Aéroports régionaux, la privatisation s’apprête à décoller
Quoi de plus politique qu’un aéroport ?
Emmanuel Macron, qui s’apprête à lancer la privatisation de ceux de Nice-Côte d’Azur et Lyon, avait sûrement cette question en tête en recevant, mardi et mercredi, responsables et élus des deux régions venus défendre les intérêts locaux.
La privatisation de ces aéroports, via la cession des 60% du capital que l’Etat détient chez chacun d’eux, est tout sauf anodine après les polémiques ayant marqué celle de Toulouse.
On se souvient qu’un consortium d’intérêts chinois, mieux disant financiers avec plus de 300 millions d’euros, l’avait emporté.
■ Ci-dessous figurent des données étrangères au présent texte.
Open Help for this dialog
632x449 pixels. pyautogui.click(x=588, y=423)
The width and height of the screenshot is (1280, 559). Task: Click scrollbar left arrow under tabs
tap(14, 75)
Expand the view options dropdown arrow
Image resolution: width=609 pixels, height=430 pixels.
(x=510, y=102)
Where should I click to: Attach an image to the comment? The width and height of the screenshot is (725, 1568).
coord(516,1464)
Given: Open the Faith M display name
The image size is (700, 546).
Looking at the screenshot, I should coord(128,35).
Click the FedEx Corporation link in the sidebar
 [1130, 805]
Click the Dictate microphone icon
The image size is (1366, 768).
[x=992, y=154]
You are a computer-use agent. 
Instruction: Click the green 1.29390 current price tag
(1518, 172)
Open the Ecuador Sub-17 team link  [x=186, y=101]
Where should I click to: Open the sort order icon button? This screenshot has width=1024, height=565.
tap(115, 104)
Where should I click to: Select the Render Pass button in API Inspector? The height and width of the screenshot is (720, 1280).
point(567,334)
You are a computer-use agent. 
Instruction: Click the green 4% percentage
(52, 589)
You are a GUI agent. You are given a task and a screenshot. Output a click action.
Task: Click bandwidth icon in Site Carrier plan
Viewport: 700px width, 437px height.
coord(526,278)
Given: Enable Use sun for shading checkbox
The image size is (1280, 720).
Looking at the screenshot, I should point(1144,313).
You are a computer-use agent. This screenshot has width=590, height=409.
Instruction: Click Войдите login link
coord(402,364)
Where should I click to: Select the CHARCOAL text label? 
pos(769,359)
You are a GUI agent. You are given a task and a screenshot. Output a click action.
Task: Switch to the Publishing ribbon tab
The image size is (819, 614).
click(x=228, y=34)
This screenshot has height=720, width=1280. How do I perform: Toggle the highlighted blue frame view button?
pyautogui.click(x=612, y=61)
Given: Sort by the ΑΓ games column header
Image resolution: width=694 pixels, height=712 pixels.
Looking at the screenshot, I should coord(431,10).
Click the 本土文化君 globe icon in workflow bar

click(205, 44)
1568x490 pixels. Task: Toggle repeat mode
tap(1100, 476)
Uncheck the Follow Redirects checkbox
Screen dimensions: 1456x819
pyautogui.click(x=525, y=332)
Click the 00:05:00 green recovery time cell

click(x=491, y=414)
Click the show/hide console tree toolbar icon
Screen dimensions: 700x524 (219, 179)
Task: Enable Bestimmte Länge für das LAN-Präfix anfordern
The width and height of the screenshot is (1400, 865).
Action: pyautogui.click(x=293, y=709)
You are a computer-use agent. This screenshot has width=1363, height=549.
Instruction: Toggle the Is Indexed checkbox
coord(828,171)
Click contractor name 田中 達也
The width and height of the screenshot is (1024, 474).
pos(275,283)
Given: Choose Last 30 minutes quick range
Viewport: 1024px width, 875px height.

Et que cette victoire controversée avait été suivie par la disparition mi-mai du président du consortium, soupçonné de corruption par la justice chinoise.
Sans doute Bercy aura-t-il à cœur d’éviter tout impair. C’est vrai sur le plan des repreneurs.
Les candidats probables comptent de grands noms de l’industrie aéroportuaire, comme Vinci, ADP ou Aéroport de Genève, et de l’investissement, de la Caisse des dépôts au fonds Ardian.
C’est vrai enfin sur le plan financier, puisque l’enjeu pour l’Etat pourrait dépasser 1,5 milliard d’euros.
C’est vrai enfin sur le plan politique. Or les élus des deux régions entendent garder une minorité de blocage sur les décisions stratégiques touchant des équipements aussi importants pour leur avenir.
Il semble, selon la presse régionale, que le ministre ait été sensible à leur demande.
De là à réinvestir localement une partie du produit de la privatisation, il y a un pas qu’il hésiterait à franchir.
Le cahier des charges, publié en début de semaine prochaine, le précisera peut-être.
Une remise des candidatures serait attendue autour du 20 mars pour décision finale au cœur de l’été.